# FreeBSD 7.2 Gateway problem



## gnoma (Nov 20, 2009)

Please help me 
I am new in unix so google says if you want to use freebsd as a gateway just type 

```
gateway_enable="YES"
```
in /etc/rc.conf 
well I have a windows XP SP2 computer and it is connected to my ISP directly on static IP protocol, so I use it for a gateway for now but I want to make the BSD machine to gateway (xp is not stable at all).
for now the XP gateway creates an internal network 192.168.0.X
and host a DHCP server so the BSD machine have internet and takes an IP 192.168.0.25.
And the second LAN card of the BSD machine has IP 192.168.1.1 and I want to meke just for the test  that a third machine connects to 192.168.1.1 card of the BSD and to be able to rich the 192.168.0.X network.
Well the DHCP server gives me a install error so I use static IP
192.168.1.1 resondes to ping but can't connect any PC in 192.168.0.X network. 192.168.0.1 doestn't respond to ping.
This is the copy of my rc.conf file, I hope there is something little wrong on it and somebody tell me what it is.

```
# -- sysinstall generated deltas -- # Sat Nov 14 21:18:11 2009
# Created: Sat Nov 14 21:18:11 2009
# Enable network daemons for user convenience.
# Please make all changes to this file, not to /etc/defaults/rc.conf.
# This file now contains just the overrides from /etc/defaults/rc.conf.
gateway_enable="YES"
hostname=".mshome.net"
ifconfig_rl0="DHCP"
inetd_enable="YES"
keymap="bg.phonetic.ctrlcaps"
linux_enable="YES"
nfs_client_enable="YES"
nfs_server_enable="YES"
rpcbind_enable="YES"
sshd_enable="YES"
defaultrouter="192.168.0.1"

# -- sysinstall generated deltas -- # Sat Nov 14 22:43:18 2009
router_flags="-s"
router="/sbin/routed"
router_enable="YES"

tcp_extensions="YES"
```

10x everyone.


----------



## Lowell (Nov 20, 2009)

Why are you running routed()?

Can you ping 192.168.0.1 from the FreeBSD machine?


----------



## DutchDaemon (Nov 20, 2009)

Where is the second interface?


----------



## gnoma (Nov 21, 2009)

Yes I can ping 192.168.0.1 and also have internet at all the time
About the  routed... I thing after some google search I read a featuere about freebsd routing and there says that I should run this.
I made 1000 tryouts and tests, I try everything I read in google search.
May be it is the remaingings of my trys.
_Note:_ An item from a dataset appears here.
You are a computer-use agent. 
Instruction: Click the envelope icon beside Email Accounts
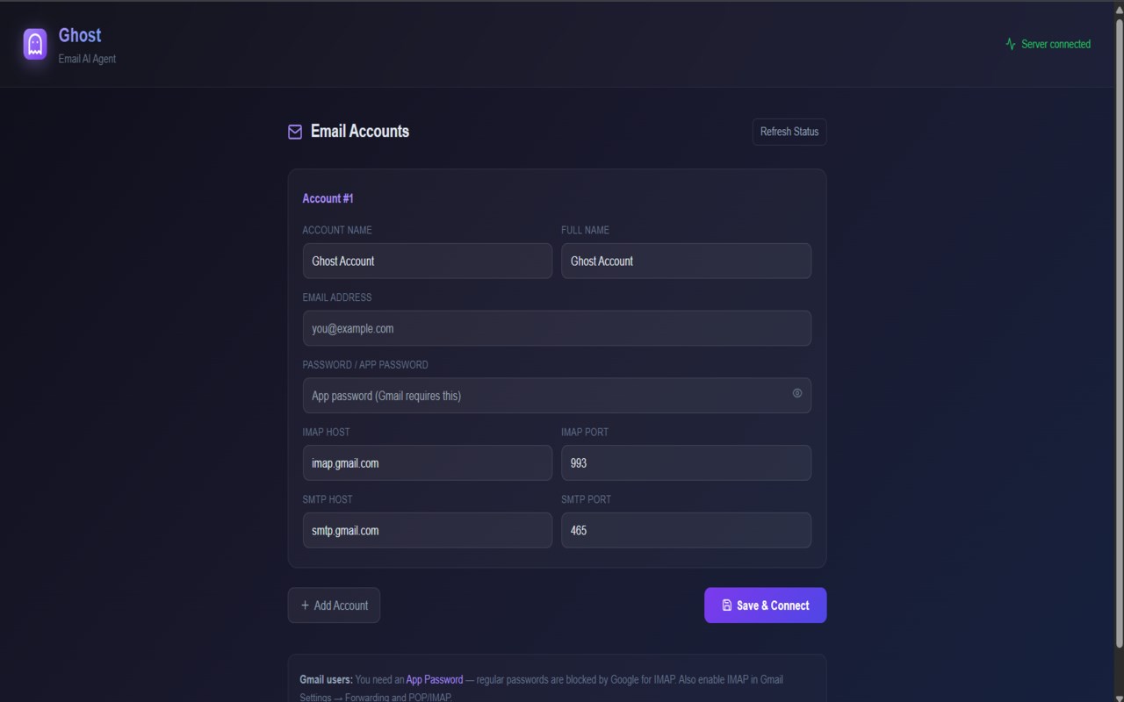(295, 132)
And... Shouldn't I run this?
About the second interface I did add an IP adress and subnetmask for it to rc.conf but after a few trys I remove it so I add it manually everytime I boot so I can try diferent things.
If it is a part of the problem... I can add it again anb boot with this settings... And that reminds me about that is the IP and subnetmask enough settings for my needs? Or I should set the gateway and DNS and so on?
because on the 3-th machine at 192.168.1.5 I set the DNS servers given for my ISP and type as a default gateway 192.168.1.1
But at the 192.168.1.1 card what else should I set?


----------



## Lowell (Nov 23, 2009)

You don't need routed.

You do need an IP address and netmask on any interface that you expect to work.  [This isn't always true, but it is in your case.] ifconfig() can tell you whether you have them. If you can't figure it out yourself, show us the output from running ifconfig.

You also need forwarding enabled, which is what 
	
	



```
gateway_enable=yes
```
 does. 
	
	



```
sysctl net.inet.ip.forwarding
```
 will show you.


----------



## SirDice (Nov 23, 2009)

The clients in the 192.168.0.0/24 network need a route to the 192.168.1.0/24 network. 
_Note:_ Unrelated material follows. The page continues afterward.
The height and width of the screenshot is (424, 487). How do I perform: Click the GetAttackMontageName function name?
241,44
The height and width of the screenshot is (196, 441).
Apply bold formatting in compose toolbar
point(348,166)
If it's windows something like:

```
c:\windows> route add 192.168.1.0 mask 255.255.255.0 192.168.0.2
```

That's assuming your fbsd box has 192.168.0.2.
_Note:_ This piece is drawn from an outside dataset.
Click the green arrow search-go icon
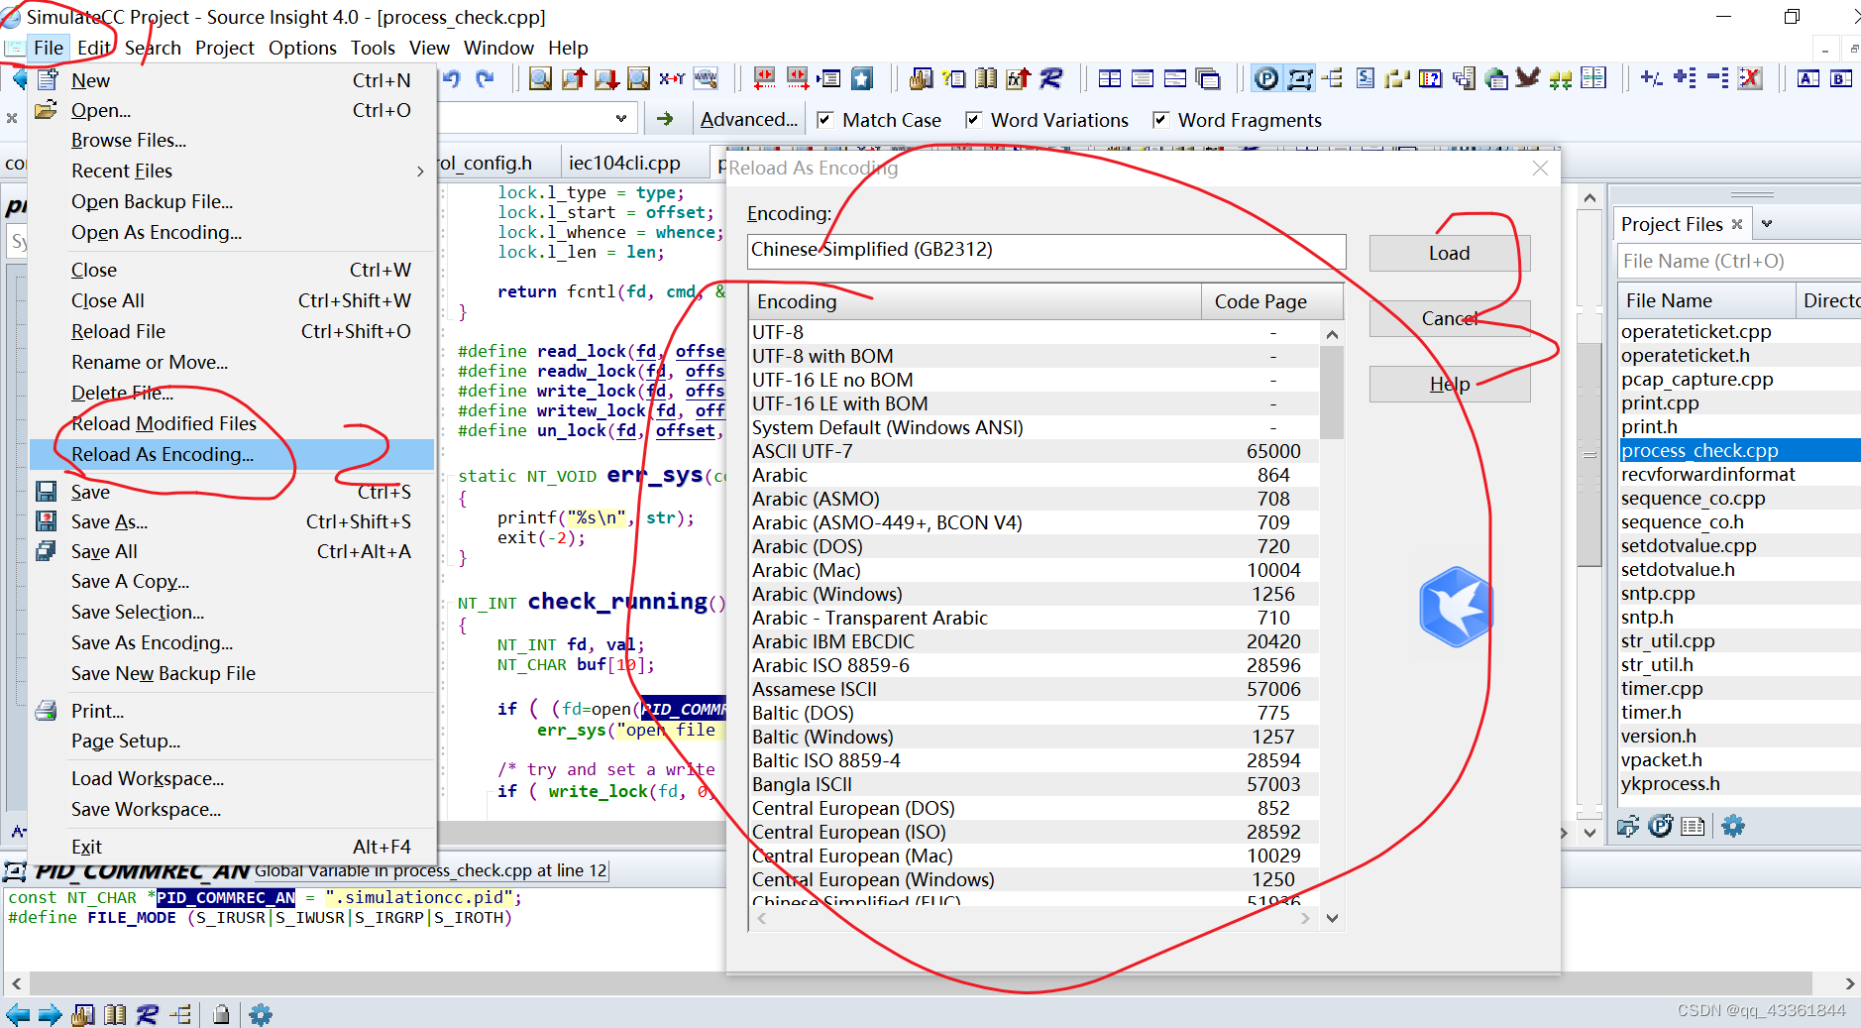 tap(665, 120)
On your fbsd box set a proper hostname in /etc/rc.conf (.mshome.net isn't). Also remove that inetd line, you really don't want to run that. Also remove those route_ entries unless you plan on running RIP (not really needed with a 'simple' network).


----------



## gnoma (Nov 25, 2009)

OK it works great  Thank you SirDice, bit this all idea was a test so I can make the FreeBSD machine default gateway(no windows XP routing).
The target idea is :


> ISP --->>>(IP given me from ISP)FreeBSD(192.168.1.1) --->>> workstation network(windows machines)


Is that meen I should tell my ISP to run this "route add" so I can run the internal network??
Becos I can run the internal network (192.168.0.X) with windows router without telling anything to my ISP and after that I was able to run another internal network in 192.168.0.X with windows gateway 


> ---> ISP --->>>(IP given mi from ISP)WINDOWS XP(192.168.0.1)--->>>(192.168.0.2)WINDOWS XP(192.168.1.1)--->>> workstation network


and that I was able to do also without touching the 192.168.0.1 machine.
And now you are telling me that if I use for 192.168.1.1 machine FreeBSD then I should make some settings to the 192.168.0.1 machine.
So if I make the 192.168.0.1 machine FreeBSD router, should I tell my ISP to do this settings to their router or something????


----------



## SirDice (Nov 25, 2009)

gnoma said:
			
		

> Is that meen I should tell my ISP to run this "route add" so I can run the internal network??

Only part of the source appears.